Some Gtkmm/Cairomm functions cannot be linked

I did not find any answer online yet so I am asking here:
I am using Win10+msys2+CodeBlocks for Gtkmm applications. Everything is working so far but I found 2 things having linking problems: Gtk::Image, Cairo::select_font_face and some other Cairo font related functions. I can do cr->move_to, cr->line_to etc.

For example the function “cr->select_font_face (“Purisa”, Cairo::FONT_SLANT_NORMAL, Cairo::FONT_WEIGHT_BOLD);” can compile but I get this linker error: “undefined symbol … error: ld returned 1 exis status.”.

What could be wrong? Other Cairo functions work and I believe all come from the same library. Do I miss something?

…and sorry, if this topic does not belong to here…
Jozef

I don’t use CodeBlocks myself, basically you have to use the msys2 toolchain/compiler and select the libraries to use. gtkmm-3.0 should be enough.

You can try compiling from the MSYS2 MINGW64 shell:

gcc -o executable.exe source1.cpp source2.cpp sourcen.cpp `pkg-config --cflags --libs gtkmm-3.0`

That way you can determine if the problem is just about the CodeBlocks configuration

This link may help: GTK+ via MSYS2 with CodeBlocks - Stack Overflow

Thank you, lb90.
This is exactly what I did.

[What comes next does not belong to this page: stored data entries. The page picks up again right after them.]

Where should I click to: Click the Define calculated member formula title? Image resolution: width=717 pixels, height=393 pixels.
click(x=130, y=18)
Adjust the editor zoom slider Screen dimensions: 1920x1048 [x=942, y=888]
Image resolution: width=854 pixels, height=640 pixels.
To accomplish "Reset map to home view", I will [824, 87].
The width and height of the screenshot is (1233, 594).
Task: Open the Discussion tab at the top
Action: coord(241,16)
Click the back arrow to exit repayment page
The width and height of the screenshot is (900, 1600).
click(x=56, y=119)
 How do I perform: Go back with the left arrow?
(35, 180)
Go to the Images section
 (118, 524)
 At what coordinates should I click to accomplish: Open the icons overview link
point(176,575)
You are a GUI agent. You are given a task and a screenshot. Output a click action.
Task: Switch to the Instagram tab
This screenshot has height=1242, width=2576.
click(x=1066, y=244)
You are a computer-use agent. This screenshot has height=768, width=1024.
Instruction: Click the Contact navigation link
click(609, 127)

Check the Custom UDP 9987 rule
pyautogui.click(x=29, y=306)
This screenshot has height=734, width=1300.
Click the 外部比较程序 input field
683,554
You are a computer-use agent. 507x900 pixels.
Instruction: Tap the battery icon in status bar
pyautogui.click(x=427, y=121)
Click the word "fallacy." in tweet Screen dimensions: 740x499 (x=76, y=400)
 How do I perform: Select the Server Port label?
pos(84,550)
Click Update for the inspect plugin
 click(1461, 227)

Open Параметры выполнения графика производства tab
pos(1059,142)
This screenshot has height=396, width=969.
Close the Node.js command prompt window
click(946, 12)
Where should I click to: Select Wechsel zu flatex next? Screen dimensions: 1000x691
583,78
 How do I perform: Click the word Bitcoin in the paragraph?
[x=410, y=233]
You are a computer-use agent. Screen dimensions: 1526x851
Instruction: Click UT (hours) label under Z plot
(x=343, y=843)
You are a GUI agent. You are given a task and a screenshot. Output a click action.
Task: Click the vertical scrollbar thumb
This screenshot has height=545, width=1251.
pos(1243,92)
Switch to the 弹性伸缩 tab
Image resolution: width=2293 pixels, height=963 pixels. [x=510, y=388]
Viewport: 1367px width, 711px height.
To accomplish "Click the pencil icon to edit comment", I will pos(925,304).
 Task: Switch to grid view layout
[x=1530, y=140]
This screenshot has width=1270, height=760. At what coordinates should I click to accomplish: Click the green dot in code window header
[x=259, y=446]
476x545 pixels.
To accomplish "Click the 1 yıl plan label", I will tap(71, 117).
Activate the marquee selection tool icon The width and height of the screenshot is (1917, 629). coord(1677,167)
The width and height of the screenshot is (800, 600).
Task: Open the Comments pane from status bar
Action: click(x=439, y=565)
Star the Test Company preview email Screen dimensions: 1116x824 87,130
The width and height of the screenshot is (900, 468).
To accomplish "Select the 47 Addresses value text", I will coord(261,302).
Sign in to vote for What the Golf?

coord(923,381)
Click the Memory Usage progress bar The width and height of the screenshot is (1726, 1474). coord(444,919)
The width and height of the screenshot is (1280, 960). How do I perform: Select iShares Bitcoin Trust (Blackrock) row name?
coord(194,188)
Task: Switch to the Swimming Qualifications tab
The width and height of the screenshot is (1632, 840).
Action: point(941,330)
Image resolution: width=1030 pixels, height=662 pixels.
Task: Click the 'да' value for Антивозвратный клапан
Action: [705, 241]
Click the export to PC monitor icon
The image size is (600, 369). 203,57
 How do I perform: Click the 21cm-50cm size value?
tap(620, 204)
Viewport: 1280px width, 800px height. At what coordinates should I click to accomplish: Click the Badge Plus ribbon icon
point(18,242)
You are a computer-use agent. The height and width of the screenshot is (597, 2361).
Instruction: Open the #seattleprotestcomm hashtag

It seems that the linker does not really use pkg-config --libs gtkmm-3.0, I had to include the libraries on my own. I was wondering, why only some Gtk & Cairo components are not working, like Gtk::Image and the texting option of Cairo…
How could I find out, which library to include instead of including everything? Why does e.g. cairo::line_to() work and cairo::show_text() don’t? Aren’t they in the same library?

Yes, I agree that it’s strange. You should replicate in CodeBlocks all that you get from running pkg-config --cflags --libs gtkmm-3.0 in the MSYS2 MINGW shell

It could be a linker issue on Windows. GTK definitely uses cairo_line_to(), but it most definitely doesn’t use cairo_show_text(). The symbols used by GTK may be “leaking” in the address space of your project, which means that the linker already knows how to resolve them, whereas the symbols not used by GTK need an explicit dependency.

Thank you very much, guys, for your help.